Trade Extensions recently released a new set of case studies chronicling just half a dozen sourcing projects it did over the last couple of years for its fortune 500 clients that chronicled, on average, savings of 10% or more which ranged from 500K on a 5.5M category to 28M on a 200M category. All of these companies saved tens of millions (or more) and only spent in the six figure range for the Trade Extensions solution, which means for every penny it saved a dollar.
It is not just the magnitude of the savings that is significant though – it is the breadth of the impact. The air freight example not only identified a savings potential of 42%, with a realized savings of 21% (when the company took risk, performance, and preferred vendors into account), but also identified a scenario which improved service levels and reduced risks while delivering 21% savings.

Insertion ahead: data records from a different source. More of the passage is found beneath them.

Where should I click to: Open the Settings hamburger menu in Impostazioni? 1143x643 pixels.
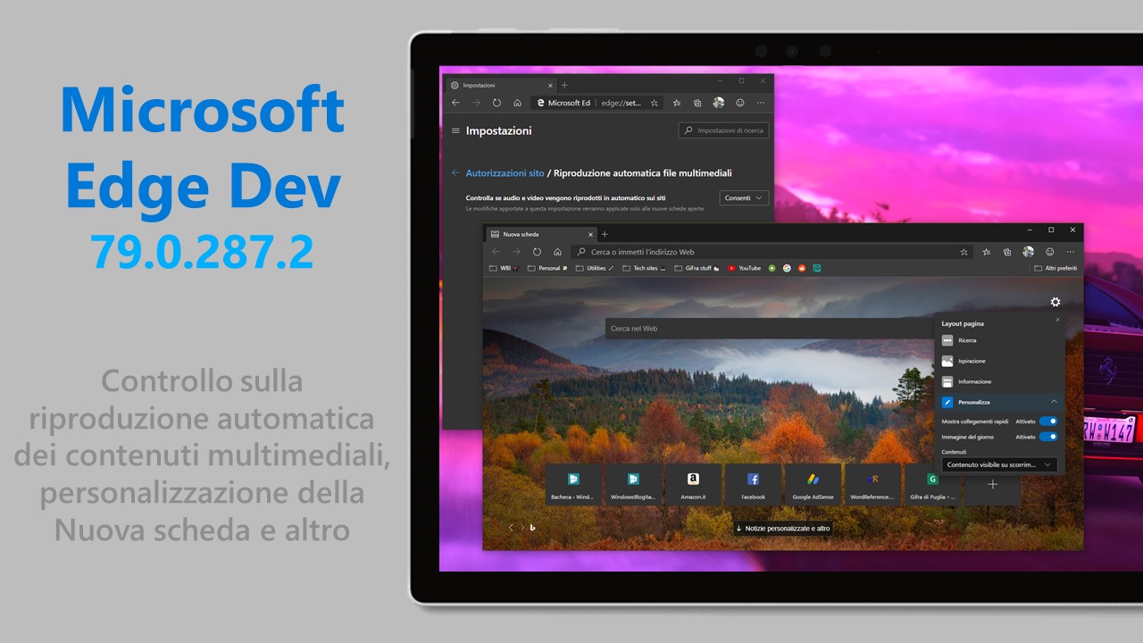(455, 130)
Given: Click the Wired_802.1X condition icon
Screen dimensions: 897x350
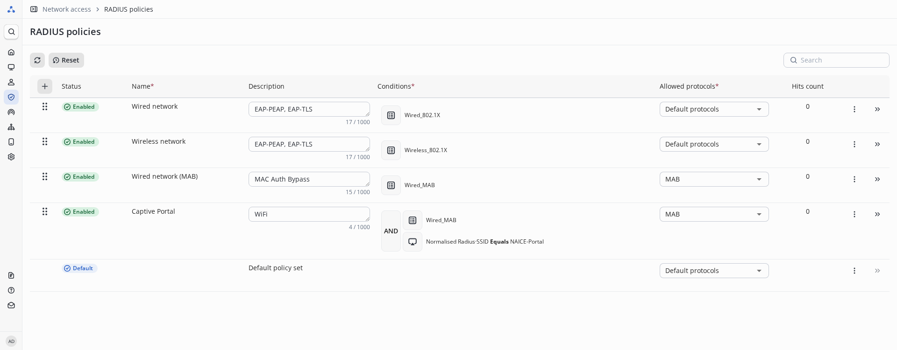Looking at the screenshot, I should pyautogui.click(x=391, y=115).
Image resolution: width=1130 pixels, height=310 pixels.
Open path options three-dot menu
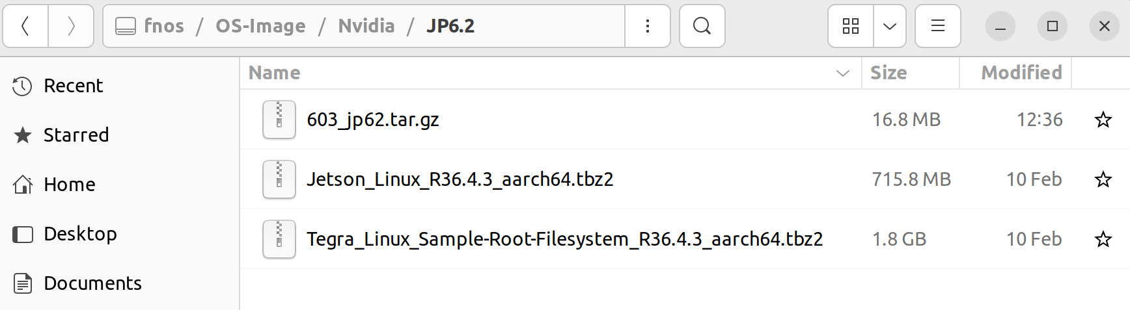tap(647, 26)
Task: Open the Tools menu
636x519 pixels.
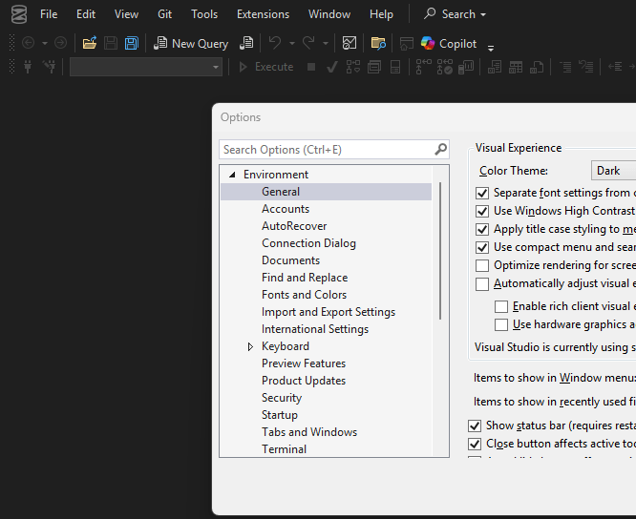Action: coord(204,14)
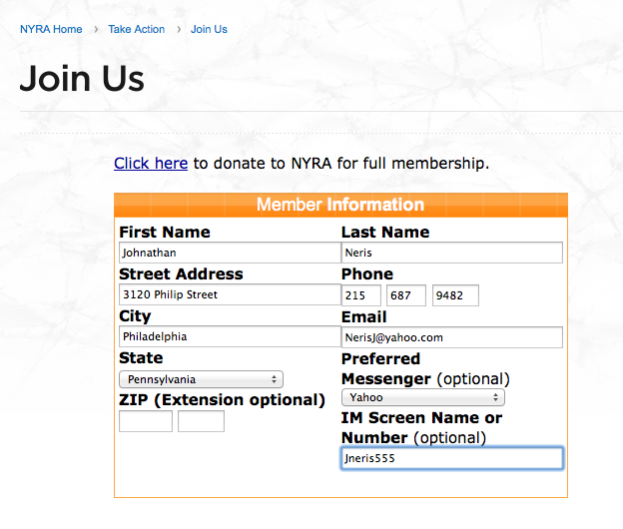623x529 pixels.
Task: Open the State dropdown showing Pennsylvania
Action: click(x=201, y=379)
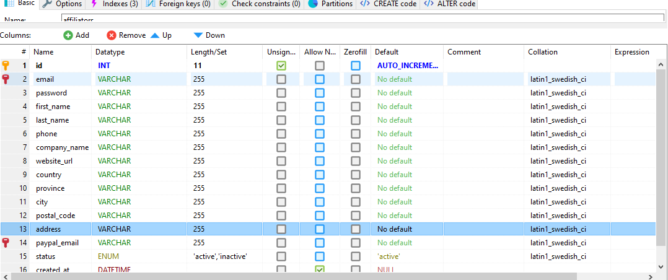This screenshot has width=668, height=280.
Task: Click the red key icon beside paypal_email row
Action: point(6,243)
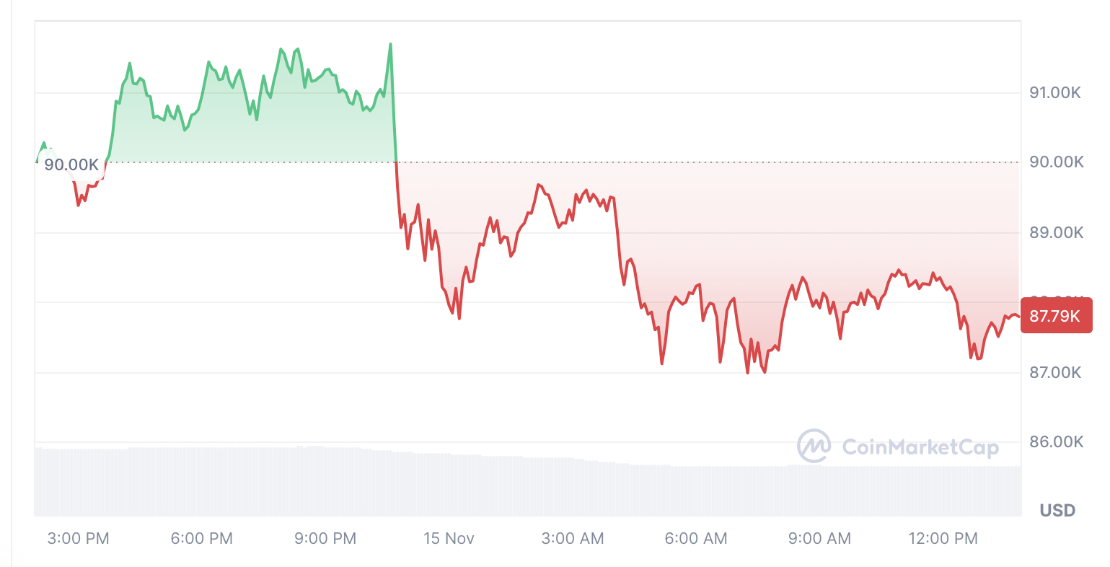
Task: Click the 90.00K price axis label on right
Action: (x=1056, y=162)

The compliance reporting example helped an organization that, due to the scale of it’s operations, took five days to analyze the output of its Transportation Management System (TMS), reduce its retrospective analysis time to a proactive operations step that automatically executed in 30 minutes or less, and allowed the organization to, for the first time, ensure its product movements were consistent with the awarded contract scenario.
In the full truck load and global packaging examples, the companies were able to rationalize the supply bases by 25% to 40% while reducing cost and at least maintaining service levels and risk (if not increasing service and decreasing risk).
But yet these examples are rare. Every year many organizations as large, or larger, than these continue to spend close to, if not, seven figures on their first generation sourcing or source to pay platforms while generating savings that, instead of being in the 10% or more range, are in the 2% to 3% range, which means that the organization is essentially spending dollars to save dollars — which does not make good ecnoomic sense. Especially when a modern optimization (backed sourcing) platform can always be run along side existing supply management system and used as appropriate to generate 3X to 5X the savings and value than the organization would otherwise obtain.
So while the leaders have learned, why won’t the laggards learn?